_TASK ITEM_
Set down, please, exactly the lines below that run from the line with "1020x678 pixels." to the line with "Task: Show the 18 others who reacted", both lines included.

= = = = = = =

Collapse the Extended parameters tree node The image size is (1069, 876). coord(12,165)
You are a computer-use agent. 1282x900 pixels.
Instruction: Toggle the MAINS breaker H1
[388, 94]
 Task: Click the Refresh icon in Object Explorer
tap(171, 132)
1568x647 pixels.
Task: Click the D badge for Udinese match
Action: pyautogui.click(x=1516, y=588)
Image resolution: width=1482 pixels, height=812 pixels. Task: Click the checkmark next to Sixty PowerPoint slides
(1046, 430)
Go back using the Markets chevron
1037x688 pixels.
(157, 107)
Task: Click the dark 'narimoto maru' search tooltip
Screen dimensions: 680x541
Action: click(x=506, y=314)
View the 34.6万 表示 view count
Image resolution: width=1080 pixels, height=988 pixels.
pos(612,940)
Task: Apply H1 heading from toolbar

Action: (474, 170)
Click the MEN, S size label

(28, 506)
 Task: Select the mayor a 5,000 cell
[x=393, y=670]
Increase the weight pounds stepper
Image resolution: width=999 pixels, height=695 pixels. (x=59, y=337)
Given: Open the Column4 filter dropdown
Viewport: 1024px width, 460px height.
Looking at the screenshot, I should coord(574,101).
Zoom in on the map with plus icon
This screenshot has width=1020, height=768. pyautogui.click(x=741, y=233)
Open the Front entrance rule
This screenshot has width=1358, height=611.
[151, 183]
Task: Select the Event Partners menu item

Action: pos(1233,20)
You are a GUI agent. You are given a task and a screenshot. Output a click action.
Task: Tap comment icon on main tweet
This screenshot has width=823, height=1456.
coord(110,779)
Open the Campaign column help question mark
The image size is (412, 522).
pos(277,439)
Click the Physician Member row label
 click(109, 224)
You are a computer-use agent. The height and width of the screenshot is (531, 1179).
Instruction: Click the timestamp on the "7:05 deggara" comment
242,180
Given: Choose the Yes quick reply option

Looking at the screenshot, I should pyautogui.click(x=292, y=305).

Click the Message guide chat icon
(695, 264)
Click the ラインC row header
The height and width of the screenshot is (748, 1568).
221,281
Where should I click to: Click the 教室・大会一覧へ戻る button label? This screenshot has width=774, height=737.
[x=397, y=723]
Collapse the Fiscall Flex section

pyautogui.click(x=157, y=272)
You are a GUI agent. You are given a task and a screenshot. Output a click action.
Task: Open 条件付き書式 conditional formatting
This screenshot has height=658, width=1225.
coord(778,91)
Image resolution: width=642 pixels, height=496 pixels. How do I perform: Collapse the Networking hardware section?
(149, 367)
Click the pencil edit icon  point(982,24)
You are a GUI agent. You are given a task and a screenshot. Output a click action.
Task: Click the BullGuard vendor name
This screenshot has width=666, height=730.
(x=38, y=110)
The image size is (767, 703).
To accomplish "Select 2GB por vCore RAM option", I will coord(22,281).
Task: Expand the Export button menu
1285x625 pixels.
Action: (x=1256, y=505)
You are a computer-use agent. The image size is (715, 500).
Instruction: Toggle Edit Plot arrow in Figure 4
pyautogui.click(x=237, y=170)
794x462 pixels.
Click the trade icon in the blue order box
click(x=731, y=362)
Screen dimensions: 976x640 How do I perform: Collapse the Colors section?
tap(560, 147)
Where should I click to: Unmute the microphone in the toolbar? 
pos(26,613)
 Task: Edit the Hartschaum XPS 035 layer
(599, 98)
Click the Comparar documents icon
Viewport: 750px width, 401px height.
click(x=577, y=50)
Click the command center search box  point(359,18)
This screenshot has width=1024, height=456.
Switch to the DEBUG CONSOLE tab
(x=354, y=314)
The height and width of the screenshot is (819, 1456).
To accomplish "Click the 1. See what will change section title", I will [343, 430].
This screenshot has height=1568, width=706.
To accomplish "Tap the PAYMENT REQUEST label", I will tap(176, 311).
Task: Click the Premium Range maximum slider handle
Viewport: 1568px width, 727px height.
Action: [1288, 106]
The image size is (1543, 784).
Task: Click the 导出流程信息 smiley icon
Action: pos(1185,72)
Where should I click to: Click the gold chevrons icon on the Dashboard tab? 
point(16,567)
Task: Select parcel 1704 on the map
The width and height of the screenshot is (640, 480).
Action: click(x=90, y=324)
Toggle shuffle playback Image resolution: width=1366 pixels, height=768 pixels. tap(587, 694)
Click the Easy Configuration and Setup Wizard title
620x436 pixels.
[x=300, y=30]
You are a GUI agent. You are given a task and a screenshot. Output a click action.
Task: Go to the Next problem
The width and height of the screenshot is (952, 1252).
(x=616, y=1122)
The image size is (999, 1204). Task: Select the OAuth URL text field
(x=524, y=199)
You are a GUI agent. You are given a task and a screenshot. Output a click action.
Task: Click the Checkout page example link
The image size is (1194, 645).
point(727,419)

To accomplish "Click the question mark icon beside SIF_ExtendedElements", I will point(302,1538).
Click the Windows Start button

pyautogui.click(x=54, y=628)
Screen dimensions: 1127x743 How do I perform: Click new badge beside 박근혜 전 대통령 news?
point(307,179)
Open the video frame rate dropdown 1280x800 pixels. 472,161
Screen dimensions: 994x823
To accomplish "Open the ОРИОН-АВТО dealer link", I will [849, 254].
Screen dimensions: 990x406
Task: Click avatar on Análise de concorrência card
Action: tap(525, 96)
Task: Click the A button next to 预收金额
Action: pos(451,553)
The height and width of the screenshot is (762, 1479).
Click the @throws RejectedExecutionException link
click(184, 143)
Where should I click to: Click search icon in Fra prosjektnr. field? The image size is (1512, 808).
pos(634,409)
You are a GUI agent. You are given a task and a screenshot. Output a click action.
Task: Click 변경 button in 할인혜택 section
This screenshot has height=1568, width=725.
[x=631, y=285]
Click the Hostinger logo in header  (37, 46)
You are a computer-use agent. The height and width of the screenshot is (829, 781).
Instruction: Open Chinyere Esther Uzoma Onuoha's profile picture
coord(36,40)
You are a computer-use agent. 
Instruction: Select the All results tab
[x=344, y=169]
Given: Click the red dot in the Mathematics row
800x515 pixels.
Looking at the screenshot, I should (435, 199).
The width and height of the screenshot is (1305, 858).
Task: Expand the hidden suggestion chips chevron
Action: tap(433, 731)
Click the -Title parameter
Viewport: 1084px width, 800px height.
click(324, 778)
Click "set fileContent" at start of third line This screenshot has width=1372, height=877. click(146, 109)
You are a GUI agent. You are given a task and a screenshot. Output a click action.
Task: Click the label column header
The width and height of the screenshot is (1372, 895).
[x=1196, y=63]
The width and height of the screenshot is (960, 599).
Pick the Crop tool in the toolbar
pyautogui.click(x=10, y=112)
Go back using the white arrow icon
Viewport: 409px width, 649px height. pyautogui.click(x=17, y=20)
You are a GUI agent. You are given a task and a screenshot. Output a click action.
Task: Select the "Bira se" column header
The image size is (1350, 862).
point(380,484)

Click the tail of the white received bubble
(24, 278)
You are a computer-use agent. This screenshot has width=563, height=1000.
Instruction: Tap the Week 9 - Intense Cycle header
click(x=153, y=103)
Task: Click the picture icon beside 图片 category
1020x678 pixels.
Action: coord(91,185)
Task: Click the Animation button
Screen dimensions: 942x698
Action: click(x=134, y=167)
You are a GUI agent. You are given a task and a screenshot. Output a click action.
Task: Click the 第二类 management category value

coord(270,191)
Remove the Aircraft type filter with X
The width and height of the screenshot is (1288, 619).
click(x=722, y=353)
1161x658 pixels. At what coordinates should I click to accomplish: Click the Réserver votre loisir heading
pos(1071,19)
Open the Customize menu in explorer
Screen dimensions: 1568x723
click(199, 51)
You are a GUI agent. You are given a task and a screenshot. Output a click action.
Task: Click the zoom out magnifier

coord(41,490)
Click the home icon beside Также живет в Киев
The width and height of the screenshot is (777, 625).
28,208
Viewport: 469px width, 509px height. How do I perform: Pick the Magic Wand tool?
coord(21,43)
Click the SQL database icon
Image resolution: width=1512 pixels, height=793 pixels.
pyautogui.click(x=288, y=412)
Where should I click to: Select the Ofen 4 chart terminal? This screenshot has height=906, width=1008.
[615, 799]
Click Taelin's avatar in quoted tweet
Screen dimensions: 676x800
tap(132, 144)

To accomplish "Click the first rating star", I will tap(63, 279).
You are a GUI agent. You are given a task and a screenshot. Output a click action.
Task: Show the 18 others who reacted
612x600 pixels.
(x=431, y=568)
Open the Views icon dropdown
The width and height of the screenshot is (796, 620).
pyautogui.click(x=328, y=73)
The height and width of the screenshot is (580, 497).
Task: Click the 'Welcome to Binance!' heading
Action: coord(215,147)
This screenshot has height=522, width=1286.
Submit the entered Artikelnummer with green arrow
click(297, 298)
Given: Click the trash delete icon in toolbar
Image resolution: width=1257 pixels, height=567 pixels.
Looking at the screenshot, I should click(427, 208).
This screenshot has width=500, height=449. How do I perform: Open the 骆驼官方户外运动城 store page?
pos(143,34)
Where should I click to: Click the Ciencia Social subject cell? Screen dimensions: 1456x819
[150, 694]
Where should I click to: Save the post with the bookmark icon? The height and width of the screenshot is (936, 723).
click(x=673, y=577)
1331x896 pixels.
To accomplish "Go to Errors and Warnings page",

= = = = = = =

_PROBLEM SOLUTION_
1020x678 pixels.
Action: coord(91,185)
Task: Click the Animation button
Screen dimensions: 942x698
Action: click(x=134, y=167)
You are a GUI agent. You are given a task and a screenshot. Output a click action.
Task: Click the 第二类 management category value

coord(270,191)
Remove the Aircraft type filter with X
The width and height of the screenshot is (1288, 619).
click(x=722, y=353)
1161x658 pixels. At what coordinates should I click to accomplish: Click the Réserver votre loisir heading
pos(1071,19)
Open the Customize menu in explorer
Screen dimensions: 1568x723
click(199, 51)
You are a GUI agent. You are given a task and a screenshot. Output a click action.
Task: Click the zoom out magnifier

coord(41,490)
Click the home icon beside Также живет в Киев
The width and height of the screenshot is (777, 625).
28,208
Viewport: 469px width, 509px height. How do I perform: Pick the Magic Wand tool?
coord(21,43)
Click the SQL database icon
Image resolution: width=1512 pixels, height=793 pixels.
pyautogui.click(x=288, y=412)
Where should I click to: Select the Ofen 4 chart terminal? This screenshot has height=906, width=1008.
[615, 799]
Click Taelin's avatar in quoted tweet
Screen dimensions: 676x800
tap(132, 144)

To accomplish "Click the first rating star", I will tap(63, 279).
You are a GUI agent. You are given a task and a screenshot. Output a click action.
Task: Show the 18 others who reacted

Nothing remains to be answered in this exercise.